Née à Tel Aviv en 1950 dans une famille égyptienne, Tania Engelstein a vécu toute son enfance à Jérusalem avec des parents qui tentaient de se comporter en « vrais tsabarim » et des grandsparents qui n’ont eux jamais renoncé à leur culture orientale. Elle fut ainsi tiraillée entre la volonté parentale d’effacer les différences culturelles et des souvenirs d’enfance partagés avec ses grands parents qui ne manquaient sous aucun prétexte le film égyptien du vendredi après-midi à la télévision, qui parlaient entre eux le français ou encore ne se lassaient pas d’écouter les chansons de la diva égyptienne Oum Kalthoum.
Diplômée en céramique de l’Ecole d’Art ‘’Betsalel’’ en 1975,
Tania Engelstein part dès lors à la recherche de son identité
à travers ses créations artistiques. « Dans chacun de mes
objets, on retrouve toujours une touche orientale », confirmet-
elle. Inspirée par des céramiques d’Afrique du Nord, elle
commence alors par façonner des objets décoratifs simples
et assez imposants en
terre cuite qui
ressemblent à des coffrets.
Ils sont toujours de couleur beige ou jaune
et souvent ornementés d’or. Cet élément, présent dans la
plupart de ses modèles, suscite un contraste avec la simplicité
des formes tout en leur procurant une certaine noblesse.
Par la suite, elle tisse même des fils d’or entre eux dans
le but de reproduire le voile des femmes musulmanes,
qu’elle coud presque, au sommet de hauts vases.
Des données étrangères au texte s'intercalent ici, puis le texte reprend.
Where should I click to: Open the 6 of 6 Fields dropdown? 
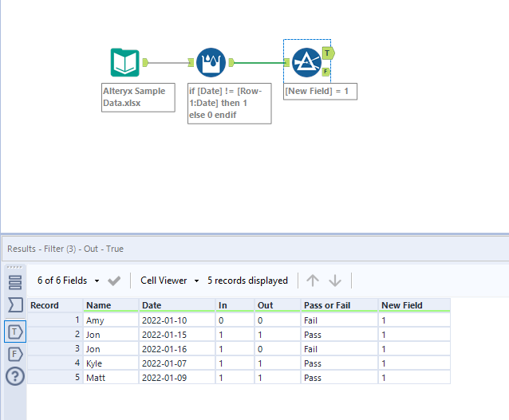point(69,281)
Pour accompagner les poèmes de Miri Goll, d’origine marocaine,
au Beit Haomanim de Jérusalem dans une exposition intitulée
« De toi, je me languis » en 2003, elle crée dix assiettes et
bols en porcelaine et terre cuite au centre desquels elle place
une photographie de ses grands-parents. Les deux artistes évoquent
ainsi chacune à leur manière leur
souvenirs d’enfance.
« Le bol est fait pour contenir des choses et je voulais qu’il contienne mes souvenirs et ma nostalgie », explique Tania Engelstein. Alors remarquée par la directrice du Musée de l’Art Islamique à Jérusalem, une salle entière lui est dévolu trois ans plus tard dans ce même musée. Cette exposition, au nom très suggestif « Nostalgie orientale », présente nombre de ses créations antérieures mais également une série de bols en porcelaine dont les poignées en or ressemblent à des bijoux orientaux anciens. Là encore, la taille démesurée et la beauté travaillée de ces ornements s’opposent à la forme très épurée des objets.
En parallèle, Tania Engelstein n’a cessé depuis 1982 d’enseigner l’art de la céramique, que ce soit dans son propre studio ou bien dans diverses écoles d’Art en Israël à ‘’Betsalel’’, en Allemagne et aux Etats-Unis. Elle participe régulièrement à des séminaires organisés dans le monde entier autour de l’art céramique. Elle a ainsi pu constater un manque d’intérêt dans son propre pays pour la céramique, considérée encore comme une activité manuelle réservée exclusivement aux femmes. Elle a par conséquent créé cette année, une galerie à Shoeva en association avec quatre autres femmes céramistes dans le but de démocratiser cette technique de travail. Elle déclare vouloir « promouvoir la céramique en Israël au rang d’art tel qu’elle est considérée depuis longtemps en Amérique et faire connaître au public des céramistes locaux. » Chacune à leur tour s’évertue donc à présenter de jeunes mais déjà excellents céramistes afin de faire émerger peut-être dans quelques années un style proprement israélien.